Thanks to Daniel, Hanover

This deranged and chilling collage looks it was put together during an intense art-therapy session, in a high-security prison, by a madman who’s been fitted with an electrified stun-collar.
(Maybe that actually is where Primark get all their designs from. Keeps costs down, I guess. And it would explain a helluva lot).
A burbling cauldron of sexual terror, churning anger and bleak mental anguish, to give this T-shirt its due, it does make you think, “Well, no matter how stressed I might ever feel, at least I’m not plagued by blood-red visions of a disdainful woman who’s sprouting flying-fish wings with a reversed “HELLO” tattooed across them, as a demonically horned “AAAAG!” draws ever nearer, ever louder, like a ceaseless honking klaxon made of murder.”

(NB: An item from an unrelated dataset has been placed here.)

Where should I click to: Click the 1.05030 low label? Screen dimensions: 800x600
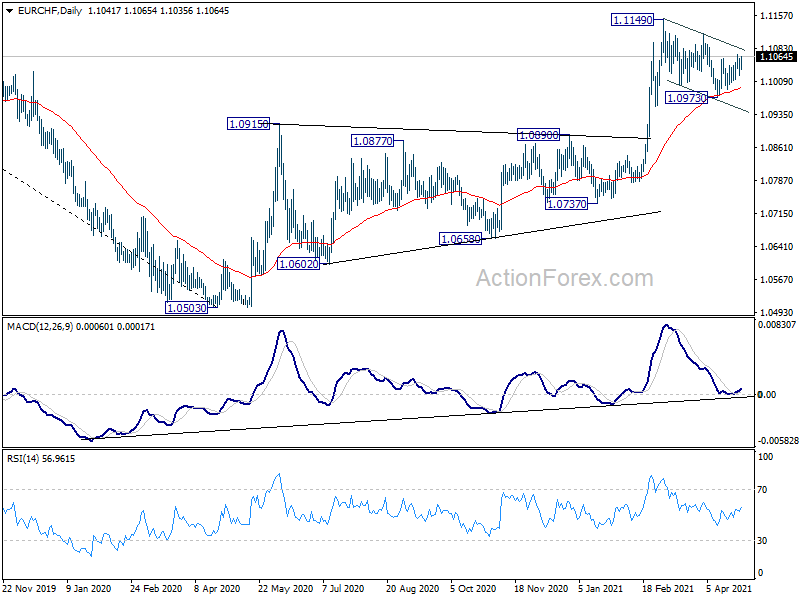pyautogui.click(x=187, y=308)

Don’t stare directly at it, lest it order you to kill a dozen prostitutes.

Superstars don’t need apostrophes, goddamnit – let the little people deal with lowly concerns like punctuation. Once fame embraces you and places that magical silvery 63 upon your shoulder, you become a part of an elite and untouchable club, and if you want to rub the world’s nose in that by wearing a flimsy, shapeless sweatshirt with an askew print-job on it then that is very much your right and privilege.

I’m not entirely sure I want to experience “the sinking feeling” and possibly “loose it all” under the tutelage of a surfer who’s managed to earn himself the nickname “Crippled”. I can just picture this Charles Markton lunatic, insisting on having his paraplegic body strapped to a surfboard and paddled out into the ocean, so that he can be tossed savagely around by ferocious wave after ferocious wave, like a flimsy plastic bag at the mercy of a violent gale.

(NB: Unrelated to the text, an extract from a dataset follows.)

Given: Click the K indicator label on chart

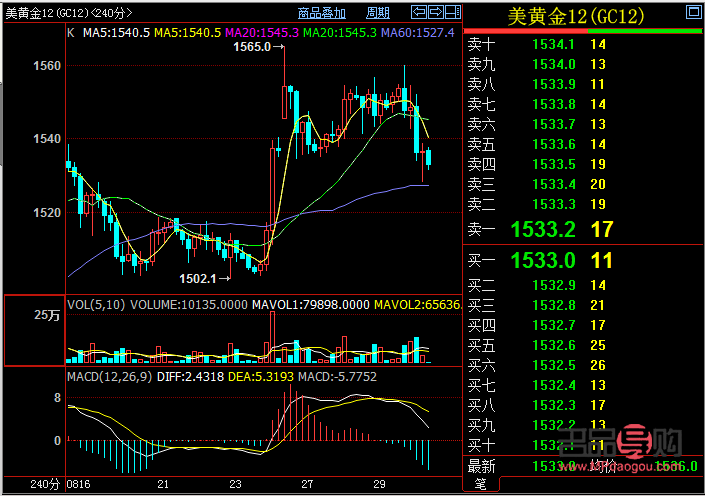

And what, pray tell, does “The Ace” make of all this? Does he applaud his paralysed partner’s uncowed, gung-ho attitude – or does he grimace bitterly at all the wide-eyed adoration it affords him? Johnny’s always had to play second fiddle to Charles: the surfing world might know them as the Crazy Bros, but it was always Charles who won the trophies, Charles who got the girls, Charles who got the glory. Wonderful Charles, perfect Charles. And even now – even as he eats and defecates through tubes, and communicates through winks and twitches – even now, Charles is still the star.

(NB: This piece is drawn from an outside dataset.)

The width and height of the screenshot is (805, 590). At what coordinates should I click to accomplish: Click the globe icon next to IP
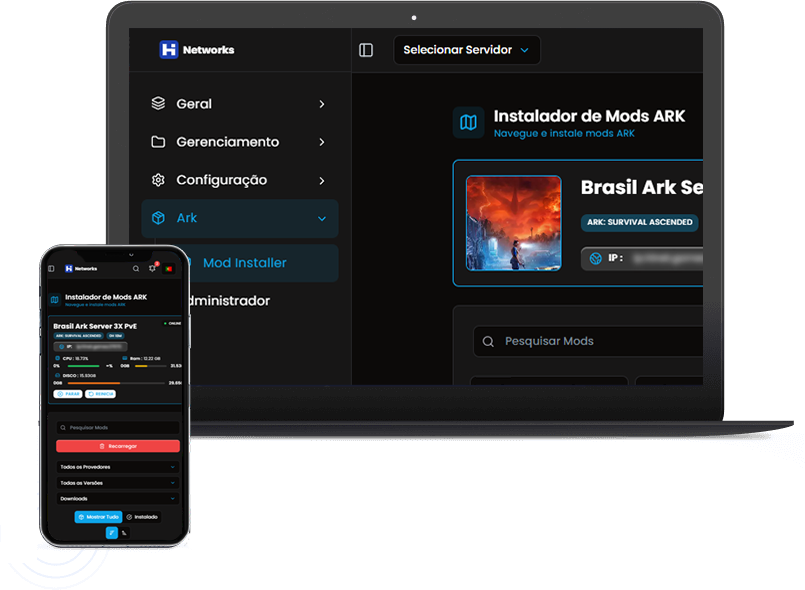(596, 258)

Bide your time, Johnny. Bide your time, my boy. You’ve already engineered one “accident” for Charles – just make sure that the next one finishes the job. Maybe one day you “forget” to strap Charles down to his surfboard properly. Maybe his body slips loose, at the crest of a thundering wave. Maybe he’s smashed below the water’s surface, helpless, terrified, a silent scream roaring behind his paralysed lips. And maybe you feign horror, guilt, and eventually, bereavement – as all the while, maniacal laughter staggers around your mind like a drunken, unhinged whore.